### [Task brief]
Every entry here needs to be repeated exactly.
START Supplied records
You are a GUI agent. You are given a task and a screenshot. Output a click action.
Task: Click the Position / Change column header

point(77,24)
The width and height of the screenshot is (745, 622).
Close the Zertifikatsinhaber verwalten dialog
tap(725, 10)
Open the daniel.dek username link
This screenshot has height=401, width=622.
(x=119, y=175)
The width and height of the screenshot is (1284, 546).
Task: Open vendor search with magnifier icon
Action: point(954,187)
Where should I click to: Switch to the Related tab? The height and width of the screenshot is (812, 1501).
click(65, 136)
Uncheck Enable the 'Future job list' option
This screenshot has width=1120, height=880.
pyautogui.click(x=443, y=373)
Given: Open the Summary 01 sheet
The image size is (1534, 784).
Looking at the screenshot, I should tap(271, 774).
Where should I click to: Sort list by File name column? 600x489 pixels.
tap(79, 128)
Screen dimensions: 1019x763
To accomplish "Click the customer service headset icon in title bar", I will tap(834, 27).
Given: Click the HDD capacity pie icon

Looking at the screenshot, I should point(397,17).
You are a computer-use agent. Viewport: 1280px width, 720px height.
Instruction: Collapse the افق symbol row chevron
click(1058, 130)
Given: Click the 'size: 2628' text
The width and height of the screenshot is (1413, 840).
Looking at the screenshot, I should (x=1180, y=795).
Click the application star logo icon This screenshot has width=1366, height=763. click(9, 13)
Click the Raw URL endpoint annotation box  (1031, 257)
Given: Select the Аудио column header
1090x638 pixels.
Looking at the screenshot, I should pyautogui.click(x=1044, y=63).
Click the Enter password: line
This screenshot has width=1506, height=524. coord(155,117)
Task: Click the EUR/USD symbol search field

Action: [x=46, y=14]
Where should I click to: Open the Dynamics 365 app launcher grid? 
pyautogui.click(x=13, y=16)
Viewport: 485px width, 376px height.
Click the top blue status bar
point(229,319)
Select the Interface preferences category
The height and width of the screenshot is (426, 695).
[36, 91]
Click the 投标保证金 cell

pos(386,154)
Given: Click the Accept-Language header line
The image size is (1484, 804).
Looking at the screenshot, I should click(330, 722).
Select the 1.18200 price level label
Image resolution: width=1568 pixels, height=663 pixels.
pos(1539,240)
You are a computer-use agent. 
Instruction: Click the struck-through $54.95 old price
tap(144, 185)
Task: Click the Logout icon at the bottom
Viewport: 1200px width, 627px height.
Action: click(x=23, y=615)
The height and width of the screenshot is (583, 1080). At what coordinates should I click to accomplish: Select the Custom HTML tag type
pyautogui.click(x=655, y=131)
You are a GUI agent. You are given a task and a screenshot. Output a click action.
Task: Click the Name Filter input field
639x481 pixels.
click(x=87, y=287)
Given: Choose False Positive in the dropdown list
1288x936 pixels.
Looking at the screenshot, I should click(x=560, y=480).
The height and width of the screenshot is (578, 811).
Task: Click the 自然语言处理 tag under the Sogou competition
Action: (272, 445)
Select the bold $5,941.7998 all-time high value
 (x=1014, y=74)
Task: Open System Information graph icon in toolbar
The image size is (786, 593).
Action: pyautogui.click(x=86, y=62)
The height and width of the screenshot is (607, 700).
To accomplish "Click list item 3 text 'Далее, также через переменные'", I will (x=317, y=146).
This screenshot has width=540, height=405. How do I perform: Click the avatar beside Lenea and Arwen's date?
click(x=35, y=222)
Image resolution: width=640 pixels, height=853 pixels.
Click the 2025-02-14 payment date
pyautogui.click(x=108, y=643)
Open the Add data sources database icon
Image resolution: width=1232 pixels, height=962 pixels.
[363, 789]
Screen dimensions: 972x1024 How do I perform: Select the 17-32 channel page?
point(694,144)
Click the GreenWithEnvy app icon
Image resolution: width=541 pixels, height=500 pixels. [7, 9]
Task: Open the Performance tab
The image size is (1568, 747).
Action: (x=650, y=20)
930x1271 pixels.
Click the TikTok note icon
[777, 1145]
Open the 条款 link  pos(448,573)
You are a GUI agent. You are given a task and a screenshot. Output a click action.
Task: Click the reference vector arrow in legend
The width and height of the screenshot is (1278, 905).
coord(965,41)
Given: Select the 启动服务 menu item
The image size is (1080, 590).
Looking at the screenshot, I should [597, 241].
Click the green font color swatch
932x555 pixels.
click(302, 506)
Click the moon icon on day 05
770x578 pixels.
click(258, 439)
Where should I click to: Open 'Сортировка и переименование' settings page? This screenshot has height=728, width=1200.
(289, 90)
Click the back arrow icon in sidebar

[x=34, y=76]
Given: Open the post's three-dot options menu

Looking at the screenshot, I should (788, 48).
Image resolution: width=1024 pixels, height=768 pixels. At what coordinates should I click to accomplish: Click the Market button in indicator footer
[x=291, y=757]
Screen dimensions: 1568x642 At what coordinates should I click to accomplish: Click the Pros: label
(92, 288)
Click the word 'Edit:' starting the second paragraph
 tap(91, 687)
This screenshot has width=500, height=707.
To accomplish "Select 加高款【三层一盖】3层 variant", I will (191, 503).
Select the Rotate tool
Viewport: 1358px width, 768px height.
END Supplied records
### [Worked solution]
You are a GUI agent. You are given a task and a screenshot. Output a click action.
Task: Click the Position / Change column header

point(77,24)
The width and height of the screenshot is (745, 622).
Close the Zertifikatsinhaber verwalten dialog
tap(725, 10)
Open the daniel.dek username link
This screenshot has height=401, width=622.
(x=119, y=175)
The width and height of the screenshot is (1284, 546).
Task: Open vendor search with magnifier icon
Action: point(954,187)
Where should I click to: Switch to the Related tab? The height and width of the screenshot is (812, 1501).
click(65, 136)
Uncheck Enable the 'Future job list' option
This screenshot has width=1120, height=880.
pyautogui.click(x=443, y=373)
Given: Open the Summary 01 sheet
The image size is (1534, 784).
Looking at the screenshot, I should tap(271, 774).
Where should I click to: Sort list by File name column? 600x489 pixels.
tap(79, 128)
Screen dimensions: 1019x763
To accomplish "Click the customer service headset icon in title bar", I will tap(834, 27).
Given: Click the HDD capacity pie icon

Looking at the screenshot, I should point(397,17).
You are a computer-use agent. Viewport: 1280px width, 720px height.
Instruction: Collapse the افق symbol row chevron
click(1058, 130)
Given: Click the 'size: 2628' text
The width and height of the screenshot is (1413, 840).
Looking at the screenshot, I should (x=1180, y=795).
Click the application star logo icon This screenshot has width=1366, height=763. click(9, 13)
Click the Raw URL endpoint annotation box  (1031, 257)
Given: Select the Аудио column header
1090x638 pixels.
Looking at the screenshot, I should pyautogui.click(x=1044, y=63).
Click the Enter password: line
This screenshot has width=1506, height=524. coord(155,117)
Task: Click the EUR/USD symbol search field

Action: [x=46, y=14]
Where should I click to: Open the Dynamics 365 app launcher grid? 
pyautogui.click(x=13, y=16)
Viewport: 485px width, 376px height.
Click the top blue status bar
point(229,319)
Select the Interface preferences category
The height and width of the screenshot is (426, 695).
[36, 91]
Click the 投标保证金 cell

pos(386,154)
Given: Click the Accept-Language header line
The image size is (1484, 804).
Looking at the screenshot, I should click(330, 722).
Select the 1.18200 price level label
Image resolution: width=1568 pixels, height=663 pixels.
pos(1539,240)
You are a computer-use agent. 
Instruction: Click the struck-through $54.95 old price
tap(144, 185)
Task: Click the Logout icon at the bottom
Viewport: 1200px width, 627px height.
Action: click(x=23, y=615)
The height and width of the screenshot is (583, 1080). At what coordinates should I click to accomplish: Select the Custom HTML tag type
pyautogui.click(x=655, y=131)
You are a GUI agent. You are given a task and a screenshot. Output a click action.
Task: Click the Name Filter input field
639x481 pixels.
click(x=87, y=287)
Given: Choose False Positive in the dropdown list
1288x936 pixels.
Looking at the screenshot, I should click(x=560, y=480).
The height and width of the screenshot is (578, 811).
Task: Click the 自然语言处理 tag under the Sogou competition
Action: (272, 445)
Select the bold $5,941.7998 all-time high value
 (x=1014, y=74)
Task: Open System Information graph icon in toolbar
The image size is (786, 593).
Action: pyautogui.click(x=86, y=62)
The height and width of the screenshot is (607, 700).
To accomplish "Click list item 3 text 'Далее, также через переменные'", I will (x=317, y=146).
This screenshot has width=540, height=405. How do I perform: Click the avatar beside Lenea and Arwen's date?
click(x=35, y=222)
Image resolution: width=640 pixels, height=853 pixels.
Click the 2025-02-14 payment date
pyautogui.click(x=108, y=643)
Open the Add data sources database icon
Image resolution: width=1232 pixels, height=962 pixels.
[363, 789]
Screen dimensions: 972x1024 How do I perform: Select the 17-32 channel page?
point(694,144)
Click the GreenWithEnvy app icon
Image resolution: width=541 pixels, height=500 pixels. [7, 9]
Task: Open the Performance tab
The image size is (1568, 747).
Action: (x=650, y=20)
930x1271 pixels.
Click the TikTok note icon
[777, 1145]
Open the 条款 link  pos(448,573)
You are a GUI agent. You are given a task and a screenshot. Output a click action.
Task: Click the reference vector arrow in legend
The width and height of the screenshot is (1278, 905).
coord(965,41)
Given: Select the 启动服务 menu item
The image size is (1080, 590).
Looking at the screenshot, I should [597, 241].
Click the green font color swatch
932x555 pixels.
click(302, 506)
Click the moon icon on day 05
770x578 pixels.
click(258, 439)
Where should I click to: Open 'Сортировка и переименование' settings page? This screenshot has height=728, width=1200.
(289, 90)
Click the back arrow icon in sidebar

[x=34, y=76]
Given: Open the post's three-dot options menu

Looking at the screenshot, I should (788, 48).
Image resolution: width=1024 pixels, height=768 pixels. At what coordinates should I click to accomplish: Click the Market button in indicator footer
[x=291, y=757]
Screen dimensions: 1568x642 At what coordinates should I click to accomplish: Click the Pros: label
(92, 288)
Click the word 'Edit:' starting the second paragraph
 tap(91, 687)
This screenshot has width=500, height=707.
To accomplish "Select 加高款【三层一盖】3层 variant", I will (191, 503).
Select the Rotate tool
Viewport: 1358px width, 768px height.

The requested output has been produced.